Their solidarity with the prisoners home was shown above all by the respective party press of the radical anti-state parties NSDAP and KPD.

In 1931 Heim was moved to the Celle prison. There, the NSDAP made him the offer to be their top candidate in the constituency of Schleswig-Holstein in the next Reichstag elections. In the event of an election, he would have enjoyed protection from criminal prosecution as a member of the Reichstag and should have been released immediately. Heim, however, abruptly rejected this offer: Richard Scheringer reported that Heim had explained to the emissaries: "I would rather go to prison than to go to the Reichstag for you." A motive for Heim's refusal to offer is likely to have been a reward that Hitler received at the time, when the group around Heim was bombed by the NSDAP were charged with the arrest of the perpetrators. In addition, according to Scheringer, Heim rejected Hitler as a gossip he warned against.

Claus Heim also refused an offer of pardon, which was bound by his word of honor not to use force. Instead, at the beginning of 1932, the so-called Claus Heim Committee was founded on the initiative of Bruno Ernst Buchrucker, which campaigned for his release.
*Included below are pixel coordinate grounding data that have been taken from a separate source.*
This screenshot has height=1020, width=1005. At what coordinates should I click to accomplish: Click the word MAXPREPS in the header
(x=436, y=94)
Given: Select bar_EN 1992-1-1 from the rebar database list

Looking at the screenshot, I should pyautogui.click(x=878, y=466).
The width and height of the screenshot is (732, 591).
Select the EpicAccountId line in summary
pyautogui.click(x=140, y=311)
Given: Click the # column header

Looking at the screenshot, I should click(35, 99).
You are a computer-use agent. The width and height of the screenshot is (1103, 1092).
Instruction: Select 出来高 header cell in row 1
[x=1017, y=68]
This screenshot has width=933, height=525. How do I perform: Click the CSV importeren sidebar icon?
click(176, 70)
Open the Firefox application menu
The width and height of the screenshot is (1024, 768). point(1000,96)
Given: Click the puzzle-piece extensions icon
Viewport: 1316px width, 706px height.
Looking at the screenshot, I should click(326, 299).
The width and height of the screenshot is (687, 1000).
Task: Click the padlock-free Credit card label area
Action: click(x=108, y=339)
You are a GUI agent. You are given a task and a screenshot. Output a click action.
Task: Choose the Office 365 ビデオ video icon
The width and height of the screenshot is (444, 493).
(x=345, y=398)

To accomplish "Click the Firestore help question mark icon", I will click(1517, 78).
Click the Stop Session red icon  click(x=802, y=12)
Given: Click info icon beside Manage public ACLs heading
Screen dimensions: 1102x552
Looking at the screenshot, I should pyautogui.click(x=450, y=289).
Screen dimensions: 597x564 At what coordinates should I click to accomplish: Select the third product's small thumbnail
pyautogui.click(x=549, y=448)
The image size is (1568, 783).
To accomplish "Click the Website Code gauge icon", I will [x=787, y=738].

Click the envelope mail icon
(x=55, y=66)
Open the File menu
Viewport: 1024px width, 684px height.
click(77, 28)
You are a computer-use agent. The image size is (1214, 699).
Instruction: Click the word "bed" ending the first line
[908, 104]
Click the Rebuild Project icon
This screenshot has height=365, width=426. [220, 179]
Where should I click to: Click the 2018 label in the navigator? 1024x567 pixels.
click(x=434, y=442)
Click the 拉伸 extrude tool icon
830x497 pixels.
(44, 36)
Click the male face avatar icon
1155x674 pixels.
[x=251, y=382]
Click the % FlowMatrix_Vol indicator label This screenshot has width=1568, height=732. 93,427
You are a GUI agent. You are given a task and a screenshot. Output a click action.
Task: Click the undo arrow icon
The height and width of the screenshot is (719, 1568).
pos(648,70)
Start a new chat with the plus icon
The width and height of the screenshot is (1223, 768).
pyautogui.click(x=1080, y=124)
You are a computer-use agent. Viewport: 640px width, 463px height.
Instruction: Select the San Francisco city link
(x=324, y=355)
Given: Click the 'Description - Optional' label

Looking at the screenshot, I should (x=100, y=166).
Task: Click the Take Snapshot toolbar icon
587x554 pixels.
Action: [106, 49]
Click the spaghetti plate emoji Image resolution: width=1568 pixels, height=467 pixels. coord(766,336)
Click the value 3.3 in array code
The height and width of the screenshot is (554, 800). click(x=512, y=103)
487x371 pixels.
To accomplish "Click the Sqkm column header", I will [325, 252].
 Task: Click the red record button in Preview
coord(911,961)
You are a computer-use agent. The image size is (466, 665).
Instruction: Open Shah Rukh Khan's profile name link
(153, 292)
This included the brothers Ernst and Bruno von Salomon, both of whom were also active in the Rural People's Movement, Ernst Jünger, Ernst Niekisch, the Otto Strasser's Black Front and the supporters of Walter Stennes.

Niekisch tried, initially promising, to win the imprisoned Claus Heim as a candidate of a consortium of national revolutionary groups for the election of the Reich President in 1932 and was supported in this project by Otto Strasser, Karl Otto Paetel, Erich Ludendorff, the Bund Oberland, the Wehrwolf and other groups supported. On behalf of the KPD, which feared that Heim would weaken its candidate Ernst Thälmann, Bodo Uhse managed to split the group of supporters. Heim then withdrew his willingness to run for office.

In September 1932, after almost three years in prison, Heim was released on the basis of an amnesty request by the Prussian state parliament in favor of the members of the Landvolkbewegung, which was accepted with a majority of the votes of the NSDAP, DNVP and KPD. He tried to reactivate the Landvolkbewegung with his newspaper Dusendüwelswarf, but withdrew to his farm in 1933 after the newspaper ban.

In the press and in circles of workers and peasants, Heim was still treated as a politically promising man until the early Nazi era. Alfred Kantorowicz wrote:
The Freikorpsführer Heimsoth, the rebel Ernst von Salomon, the peasant leader Klaus Heim are still in the camp of transition, but the tendency of their final decision is beyond doubt. You and thousands are avant-garde today. The signal was given by them and the final decision of the millions of people who are still hesitating, still confused, will one day follow them cannot mean anything other than proletarian revolution.
In 1933, Paetel called for the formation of a new party headed by Niekisch and Heim in the National Bolshevik Manifesto.

== Later years ==
As early as 1933 Heim was classified as "slowly becoming uncomfortable again" by the state police. In 1939 the Gauleiter of Schleswig-Holstein had Heim arrested. Only through the intervention of his brother-in-law, an influential NSDAP member, did he avoid being transported to a concentration camp. Like various other rural activists, Heim had made himself unpopular with the National Socialists through open rejection.

After the war, Heim rarely appeared in public, for example at Hamken's funeral in 1955, where he gave the funeral oration. His memories, "revised by a third party", were published in the magazine "Bauernruf" between November 26, 1965, and August 5, 1966.